# **LSTMs: From GRU Memory Limitation to Long-Term Memory Design**

In a GRU, memory is carried by the hidden state $h_t$.
The update rule is given by:

$$h_t = (1 - z_t) * h_{t-1} + z_t * \tilde{h}_t$$

If we simplify this expression, we obtain:

$$h_t = z_t (\tilde{h}_t - h_{t-1}) + h_{t-1}$$

Here, the **new memory** is $h_t$ and the **previous memory** is $h_{t-1}$.
This can be interpreted as:

$$\text{new memory} = \text{old memory} + \text{some change}$$

However, an important issue appears at this point.
Even when the update gate is very small, for example $z_t = 0.00001$ (intuitively meaning “do not update the old memory”), the equation still produces:

$$\text{new memory} = 0.99999 \cdot h_{t-1}$$

This means that only **99.999%** of the previous memory is retained.
After many time steps, this multiplicative decay compounds:

$$(0.99999)^{100}$$

As a result, some critical information is gradually lost.
This explains why, for long sequences, the GRU design struggles to retain memory over very long time spans.

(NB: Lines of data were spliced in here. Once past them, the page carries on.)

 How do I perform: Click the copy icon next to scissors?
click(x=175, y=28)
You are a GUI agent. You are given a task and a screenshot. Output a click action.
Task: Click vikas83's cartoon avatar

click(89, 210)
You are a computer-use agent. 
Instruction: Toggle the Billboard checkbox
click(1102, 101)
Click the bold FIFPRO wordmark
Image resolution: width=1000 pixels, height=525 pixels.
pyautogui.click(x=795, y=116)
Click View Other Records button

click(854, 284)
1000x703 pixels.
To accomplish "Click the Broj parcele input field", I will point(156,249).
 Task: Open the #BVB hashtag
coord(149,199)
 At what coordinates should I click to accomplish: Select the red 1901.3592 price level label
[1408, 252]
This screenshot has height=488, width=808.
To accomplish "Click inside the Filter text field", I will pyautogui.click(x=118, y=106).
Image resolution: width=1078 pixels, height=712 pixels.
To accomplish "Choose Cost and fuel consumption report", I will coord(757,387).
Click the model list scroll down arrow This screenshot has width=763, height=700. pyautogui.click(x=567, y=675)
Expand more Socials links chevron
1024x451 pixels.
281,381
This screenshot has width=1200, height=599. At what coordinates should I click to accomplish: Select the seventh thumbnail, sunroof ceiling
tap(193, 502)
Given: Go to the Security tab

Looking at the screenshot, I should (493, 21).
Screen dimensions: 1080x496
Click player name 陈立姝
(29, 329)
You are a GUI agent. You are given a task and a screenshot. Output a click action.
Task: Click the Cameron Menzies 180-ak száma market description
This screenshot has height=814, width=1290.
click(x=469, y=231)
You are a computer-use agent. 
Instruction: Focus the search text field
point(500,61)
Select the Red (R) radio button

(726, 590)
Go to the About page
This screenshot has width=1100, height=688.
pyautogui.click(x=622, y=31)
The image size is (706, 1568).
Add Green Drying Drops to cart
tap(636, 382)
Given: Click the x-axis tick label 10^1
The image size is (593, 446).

Observing the equation again:

$$h_t = (1 - z_t) * h_{t-1} + z_t * \tilde{h}_t$$

we see that **both memory removal and memory update are controlled by a single gate**, $z_t$.
This coupled control motivates the design change introduced in LSTM, where these responsibilities are split for better manipulation of memory.

---

## **Solution: Redesigning Memory Update**

The goal is to update memory such that:

* **100% of the old memory can be retained**
* the update is **linear**, so no forced decay of old information occurs
* the flow of information remains fully controlled by the neural network

The update must satisfy:

$$\text{new memory} = \text{old memory} \quad \text{(must be possible)}$$

and also allow:

$$\text{new memory} = \text{old memory} + \text{some information}$$

where this new information depends on the current input and the current context.

Introducing gating control, this formulation becomes:

$$\text{new memory} = f_t \cdot \text{old memory} + i_t \cdot g_t$$

This is the **long-term memory** formulation, answering what happened many time steps earlier.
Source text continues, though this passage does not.